• Maria Godwell: Fighting to keep the St John cadets from folding.
AFTER 80 years serving Fremantle the local St John cadet branch is being canned.
Its demise at the end of this year is part of a broader move that will see the entire WA St John cadet program disappear.
Managers, cadets and parents are furious and have launched a Facebook campaign and online petition, Save St John Cadets WA.
Head honcho Len Fiori says numbers have almost halved over the past 10 years.
“[Our] aim is to make first aid a part of everyone’s life and the current cadet program only reaches a few hundred young people compared to our goal of thousands,” he says.
He says the axing is not about cost-cutting—the program is heavily supported by the WA government’s cadets program—but about expanding first aid knowledge amongst young people.

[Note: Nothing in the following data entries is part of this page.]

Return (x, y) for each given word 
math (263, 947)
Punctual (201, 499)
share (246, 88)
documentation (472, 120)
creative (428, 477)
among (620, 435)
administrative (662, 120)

The port city branch was WA’s first, established in 1932.
Fremantle manager Maria Godwell says staff were “shocked” to be told “at the end of 2013 the cadet program will be cancelled”, with first aid lessons “transitioned” into school programs.
Ms Godwell says teaching first aid is a “good idea” but cadets learn a broader range of skills.

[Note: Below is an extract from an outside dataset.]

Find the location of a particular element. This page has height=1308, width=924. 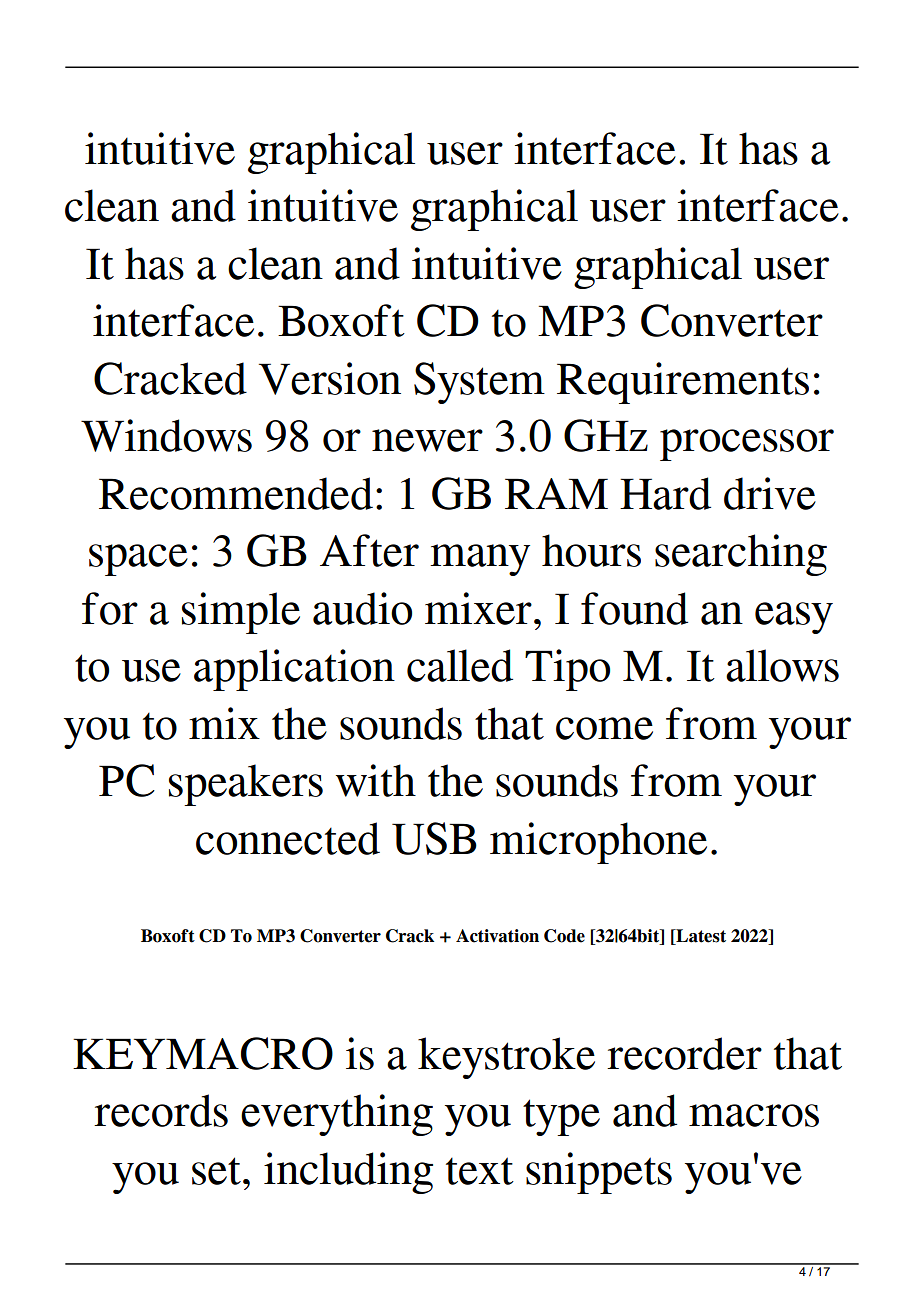

Latest is located at coordinates (700, 937).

“It’s not just bandaging or cooking badges,” she says. There’s also radio training and management and leadership skills.
She says St John dropped the ball in promoting the cadet corps to young people. Her branch had taken out a swag of national and state gongs over the past year, none of which had been publicised.
“All the wonderful things our cadets have done have not got any promotion,” she says.